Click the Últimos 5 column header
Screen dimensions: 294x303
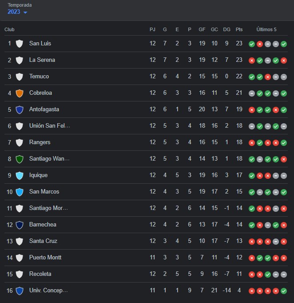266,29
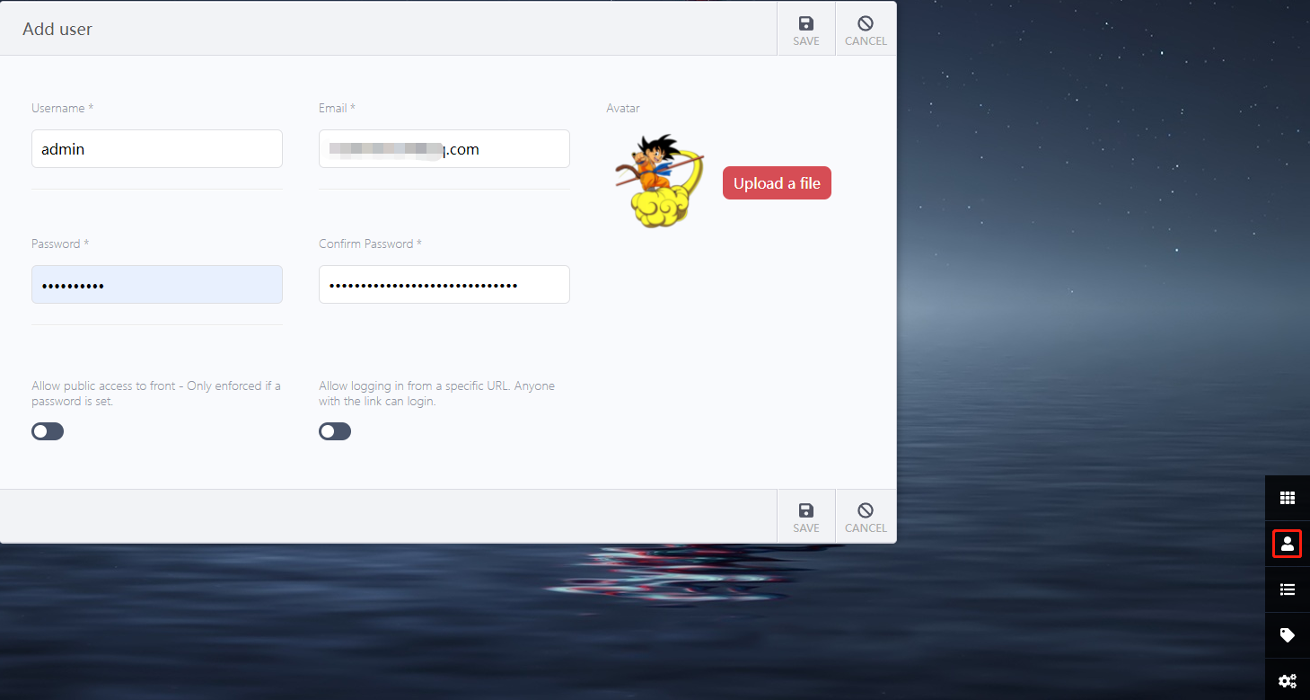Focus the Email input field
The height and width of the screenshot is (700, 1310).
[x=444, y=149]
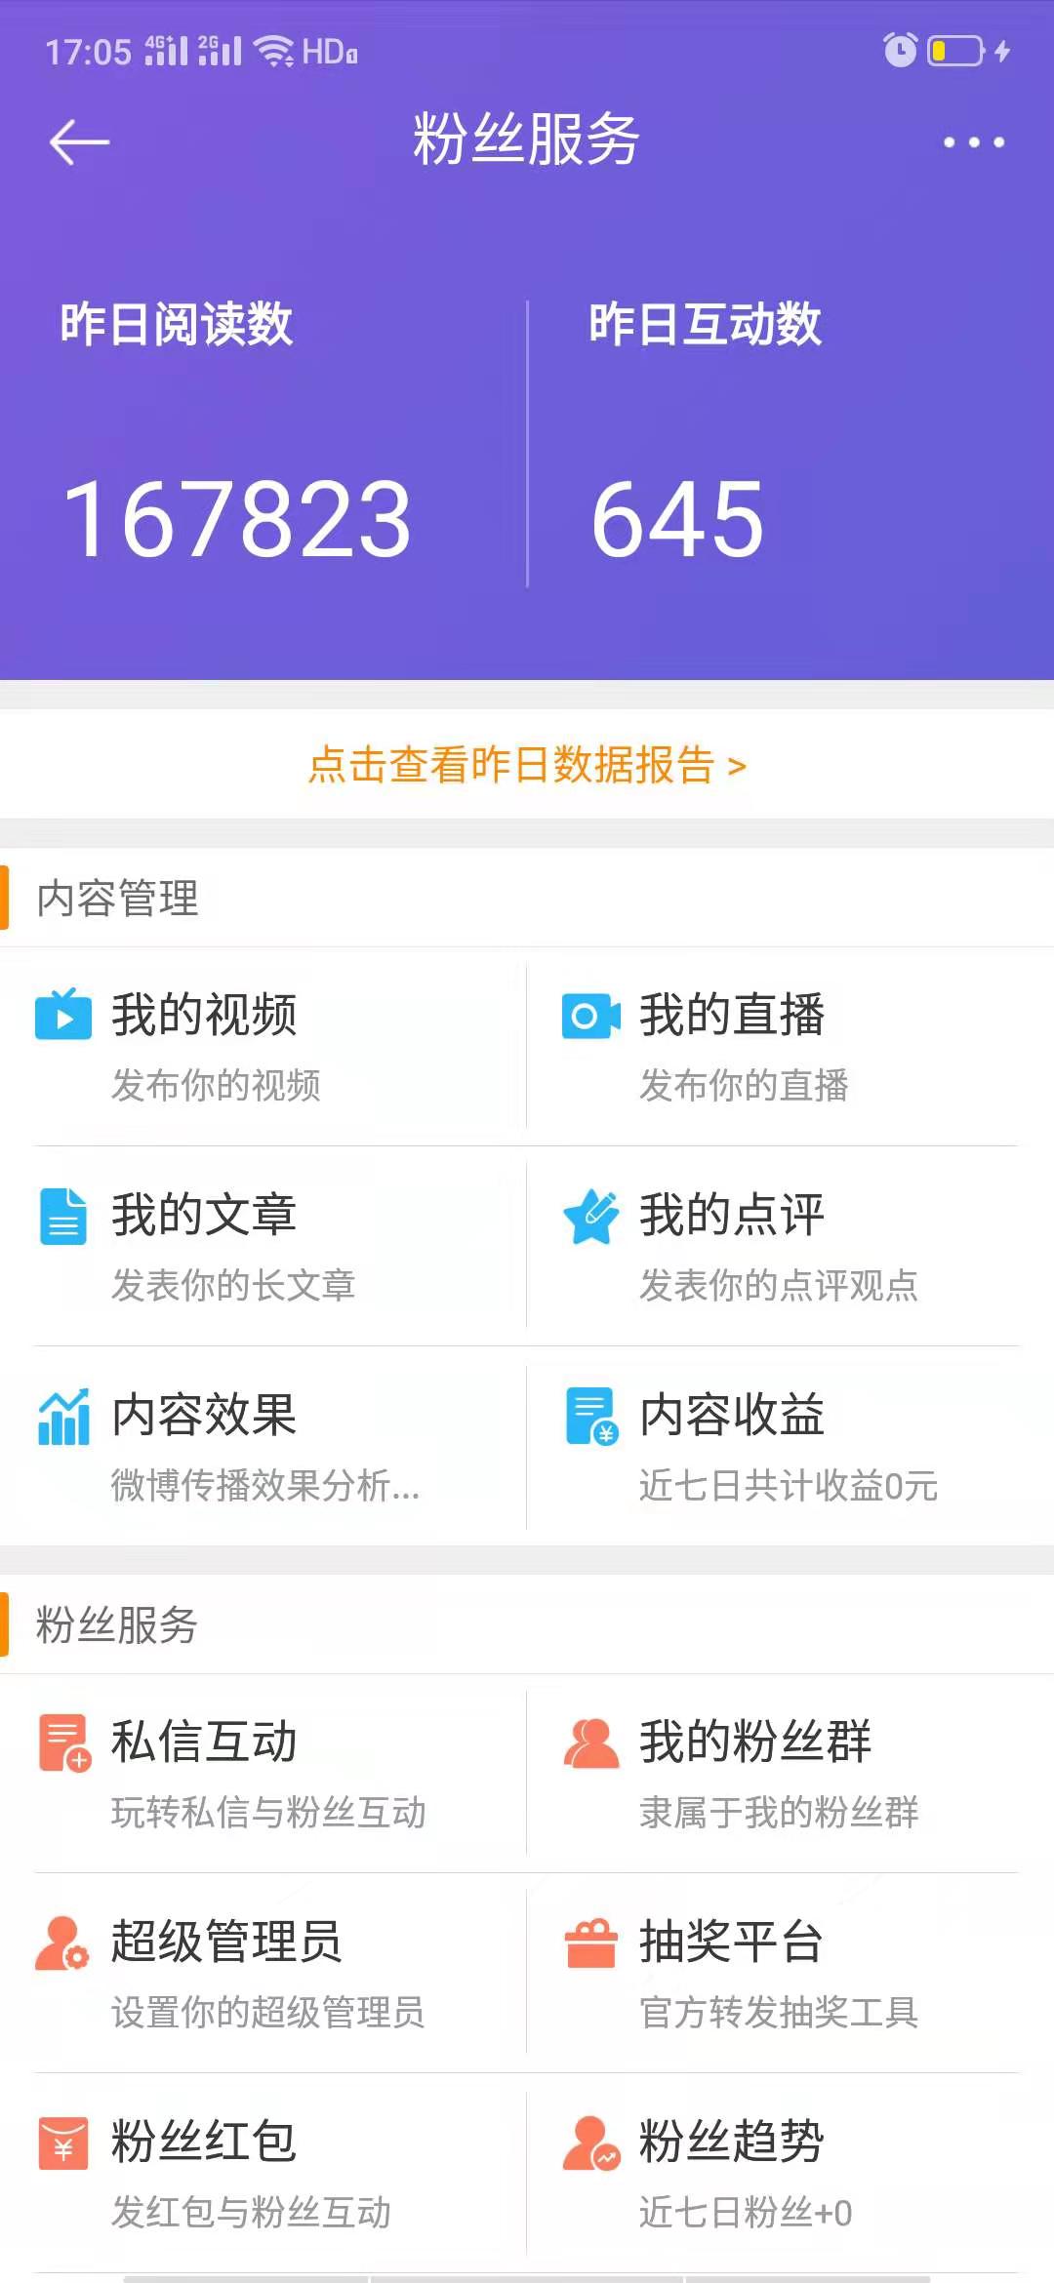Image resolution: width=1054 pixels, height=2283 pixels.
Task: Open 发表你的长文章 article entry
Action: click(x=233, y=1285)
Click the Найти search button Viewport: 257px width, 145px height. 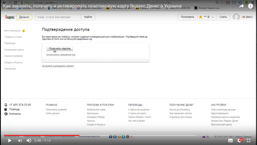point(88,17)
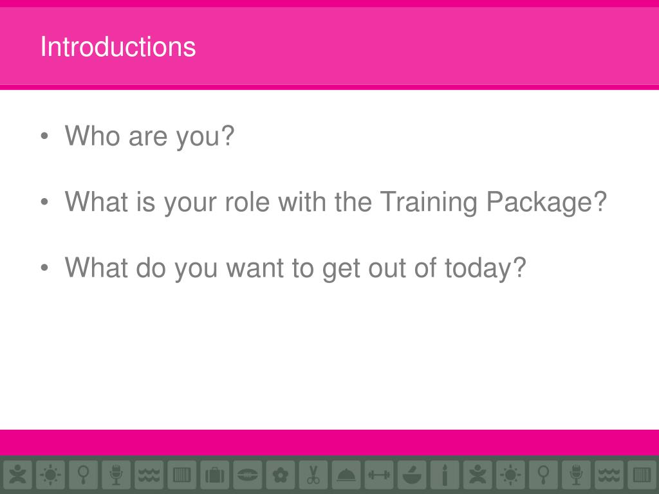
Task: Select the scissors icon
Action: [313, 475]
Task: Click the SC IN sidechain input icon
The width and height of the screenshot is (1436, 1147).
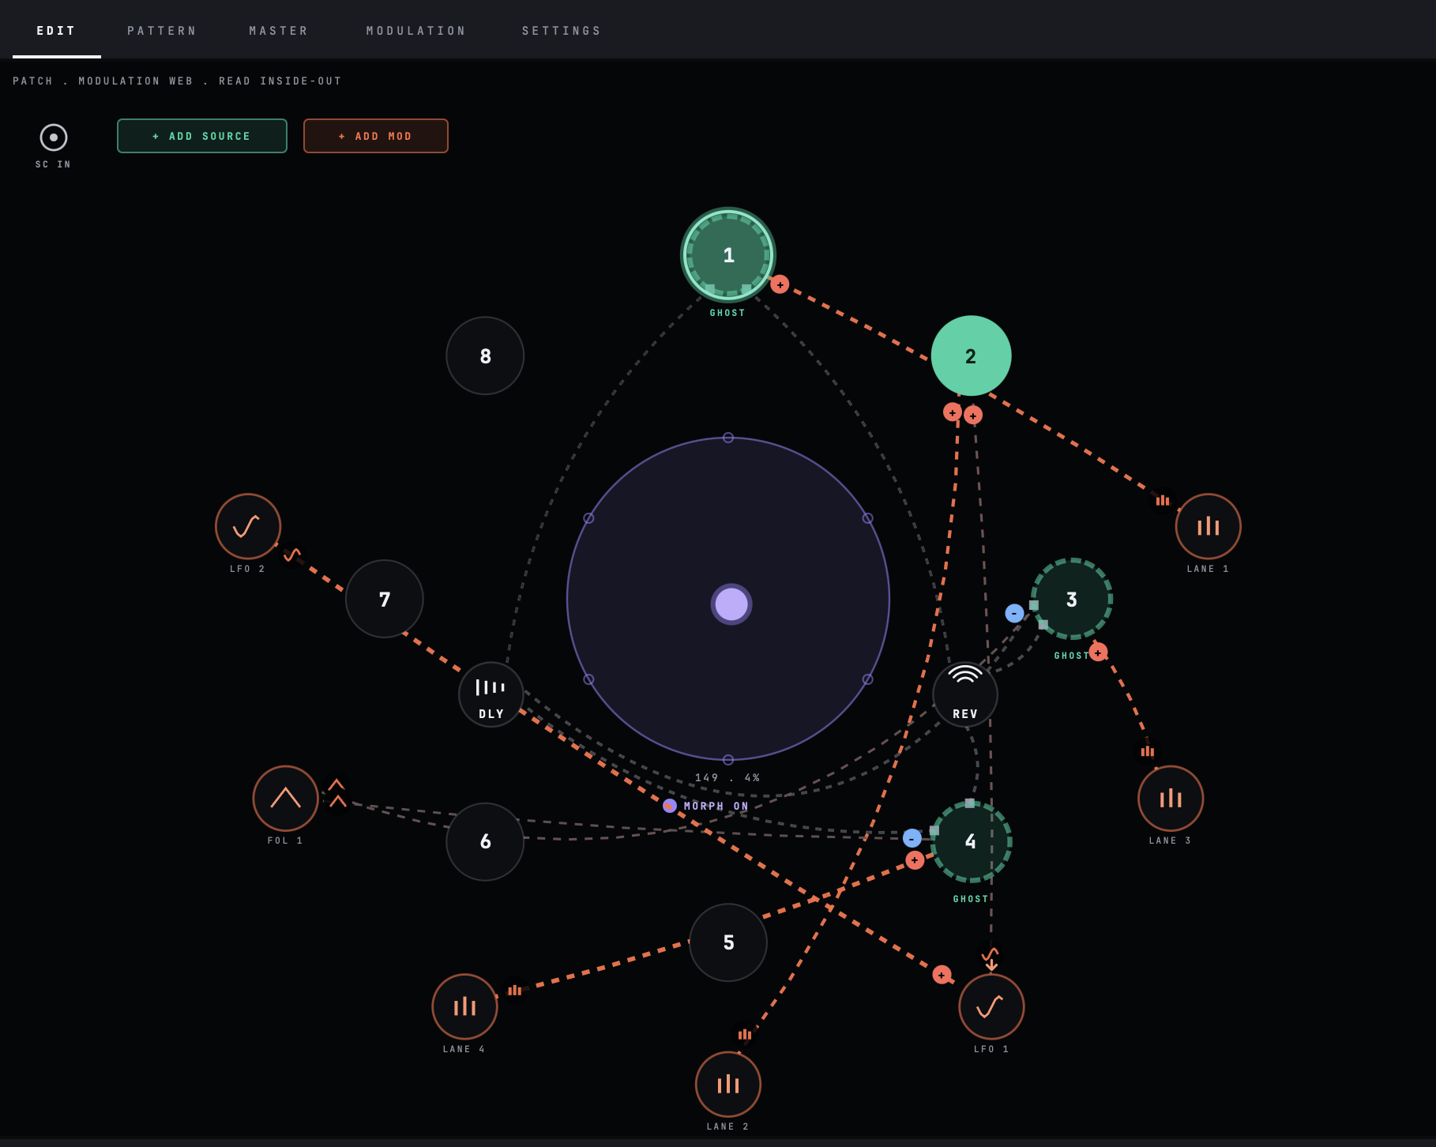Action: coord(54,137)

....................

→ Exercise description: Quote, without alteration, the lines running from the line containing "Task: Click the SC IN sidechain input icon" to the last line of the entries, and include no pictures.

→ Result for this task:
Task: Click the SC IN sidechain input icon
The width and height of the screenshot is (1436, 1147).
Action: coord(54,137)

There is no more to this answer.